* The pair end up in the kitchen where the violent struggle takes place and the silencer scratches the mantle hence the paint. Seeing Mr Bamber is no longer a threat he loads 4 further bullets and inflicts the gunshot wounds to the head.
Another point is that, actually, if you stop and think about it, the idea of a violent struggle between Jeremy and Nevill makes very little sense. It's another thing that everybody accepts without thinking about whether it's logical. I've been through this previously with Adam in a couple of threads last year. (To Adam's credit, those are some of his best posts to the Forum, as he was actually posting normally on those threads and it was a good discussion with him).
If Jeremy is armed, then he must shoot Nevill. He isn't going to start getting artsy about it. He wants Nevill dead or incapacitated and he doesn't want Nevill to get to a phone.
One good point about Cambridgecutie's scenario is that she has learned from the flaws in other guilter scenarios and she has not fallen into the trap of trying to explain how Nevill makes it out of the bedroom, which is squaring a circle.
Instead, she very wisely has Nevill already on the stairs with Jeremy firing down at him. I agree with Camrbridgecutie on this. It fits the ballistics and injuries. But I think I have explained above why I would dismiss the whole background scenario due to the implausibility of Jeremy wanting to wake everybody up and having them run around the house. Nevertheless, regardless of how Nevill gets there, we still have to explain how Nevill makes it to the kitchen without Jeremy stopping him.
Jeremy can just kill him on the stairs or in the corridor, can't he?
Why would Jeremy risk allowing Nevill to barricade himself in the kitchen and go for the phone?
Also, why would Nevill stop at the kitchen? Why not barricade himself in the den and grab a gun? Or even go for the exit, and on finding it locked, leave blooded prints there?
Why not stop by the downstairs shower room and grab one of the guns stored there?

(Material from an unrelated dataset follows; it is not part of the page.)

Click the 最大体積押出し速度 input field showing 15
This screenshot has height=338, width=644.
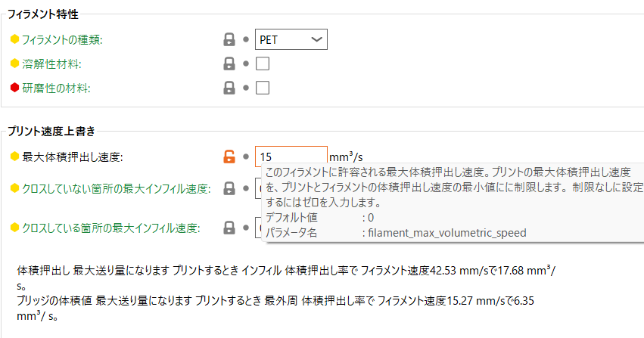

Adam couldn't explain any of this, and I don't blame him. I sportingly helped him by suggesting that Jeremy must have struggled on those narrow stairs with a long-barrelled rifle, but honestly, given the injuries Nevill had suffered, surely Jeremy would have caught up with him?

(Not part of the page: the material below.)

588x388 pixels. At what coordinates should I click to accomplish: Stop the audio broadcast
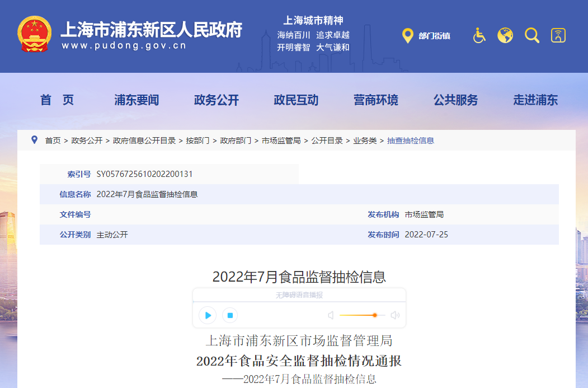230,315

The truth is that Jeremy, if he is the killer, messed up. He needed to kill Nevill in bed and somehow and for some unknown reason, that didn't happen, and he was left with a mess, but we are still left with this inexplicable hole in the scenario.
Now let's move into the kitchen and assume both of them are there. We don't know why Jeremy has been so slack and allowed Nevill to get that far, but putting that aside, why does Jeremy need to struggle with Nevill at all? I really don't understand that.
Guilters struggle with this and, clutching at straws, they say that Jeremy ran out of ammunition. OK. Well let's say that happened. We're still left with the hole in the scenario earlier mentioned because Jeremy could still have attacked Nevill before he reached the kitchen, but if we're in the kitchen, why doesn't Nevill make for the back corridor and either exit the farmhouse or retreat to the den? Why isn't there blood on the door between the back corridor and the kitchen?
These problems also slightly apply to a Sheila scenario as well, but they are easier to reconcile with Sheila as the killer, in my view.
Why?
Because a fight between Nevill and Sheila is much more likely in that situation than a fight between Jeremy and Nevill. Jeremy doesn't need to fight Nevill, but Sheila would have to struggle with him. That's one of the reasons a Sheila scenario seems more logical.